TRIBUTÁRIO — AgInt no AgInt no REsp 1820274
Análise documental baseada na ementa oficial do Superior Tribunal de Justiça, organizada para consulta e compreensão do precedente.
Comentário editorial
Nesta leitura prática, a decisão é organizada para mostrar o que o STJ efetivamente registrou e quais dados devem ser conferidos antes de transportar o entendimento para uma situação cotidiana. O recorte processual é AgInt no AgInt no REsp, julgado por SEGUNDA TURMA, sob relatoria de AFRÂNIO VILELA.

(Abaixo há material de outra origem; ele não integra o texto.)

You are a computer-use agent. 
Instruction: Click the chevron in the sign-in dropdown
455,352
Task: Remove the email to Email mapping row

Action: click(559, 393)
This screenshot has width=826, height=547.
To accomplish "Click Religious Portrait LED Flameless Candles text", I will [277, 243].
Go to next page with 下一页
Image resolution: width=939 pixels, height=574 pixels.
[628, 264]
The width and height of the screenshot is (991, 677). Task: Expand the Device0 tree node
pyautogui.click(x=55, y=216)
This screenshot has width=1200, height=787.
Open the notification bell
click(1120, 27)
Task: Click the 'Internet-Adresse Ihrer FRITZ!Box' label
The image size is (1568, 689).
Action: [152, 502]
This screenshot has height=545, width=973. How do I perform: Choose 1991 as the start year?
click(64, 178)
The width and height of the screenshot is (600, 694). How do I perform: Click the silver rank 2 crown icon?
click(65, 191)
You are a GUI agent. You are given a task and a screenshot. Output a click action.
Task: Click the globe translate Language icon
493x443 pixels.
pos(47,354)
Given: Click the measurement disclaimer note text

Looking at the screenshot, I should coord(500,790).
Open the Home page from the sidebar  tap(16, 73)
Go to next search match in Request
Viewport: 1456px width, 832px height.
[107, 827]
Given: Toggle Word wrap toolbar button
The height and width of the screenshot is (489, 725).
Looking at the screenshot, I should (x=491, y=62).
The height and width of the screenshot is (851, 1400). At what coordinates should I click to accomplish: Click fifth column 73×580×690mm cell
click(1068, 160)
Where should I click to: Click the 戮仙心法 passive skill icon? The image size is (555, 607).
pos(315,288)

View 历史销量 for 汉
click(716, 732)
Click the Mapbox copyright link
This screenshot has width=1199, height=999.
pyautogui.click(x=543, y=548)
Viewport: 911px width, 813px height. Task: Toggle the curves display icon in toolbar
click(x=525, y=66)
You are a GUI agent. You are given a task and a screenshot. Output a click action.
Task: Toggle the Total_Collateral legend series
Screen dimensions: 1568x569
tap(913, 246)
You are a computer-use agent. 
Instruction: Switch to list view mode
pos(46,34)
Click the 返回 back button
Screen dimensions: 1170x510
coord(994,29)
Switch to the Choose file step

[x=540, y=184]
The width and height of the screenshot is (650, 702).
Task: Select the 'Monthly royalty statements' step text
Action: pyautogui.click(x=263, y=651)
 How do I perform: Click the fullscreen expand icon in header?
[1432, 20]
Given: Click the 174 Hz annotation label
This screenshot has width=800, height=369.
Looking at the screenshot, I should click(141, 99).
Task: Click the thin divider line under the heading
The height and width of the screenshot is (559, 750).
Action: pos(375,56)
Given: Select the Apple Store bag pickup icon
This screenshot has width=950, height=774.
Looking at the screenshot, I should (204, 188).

Para o cidadão, o ponto essencial é não tratar a ementa como uma regra automática: fatos, pedidos, fase processual e legislação aplicável precisam ser comparados com o caso concreto. Quando o julgamento repercutir em mobilidade, veículos, sanções ou direitos do condutor, essa conexão deve estar expressa no próprio texto oficial.
Pontos centrais da ementa
- AGRAVO INTERNO NO AGRAVO INTERNO NO RECURSO ESPECIAL.
- INSTITUIÇÃO DA ALÍQUOTA ZERO POR PRAZO CERTO E SOB CONDIÇÕES ONEROSAS.
- RECURSO ESPECIAL PROVIDO, PARA CONCEDER O MANDADO DE SEGURANÇA.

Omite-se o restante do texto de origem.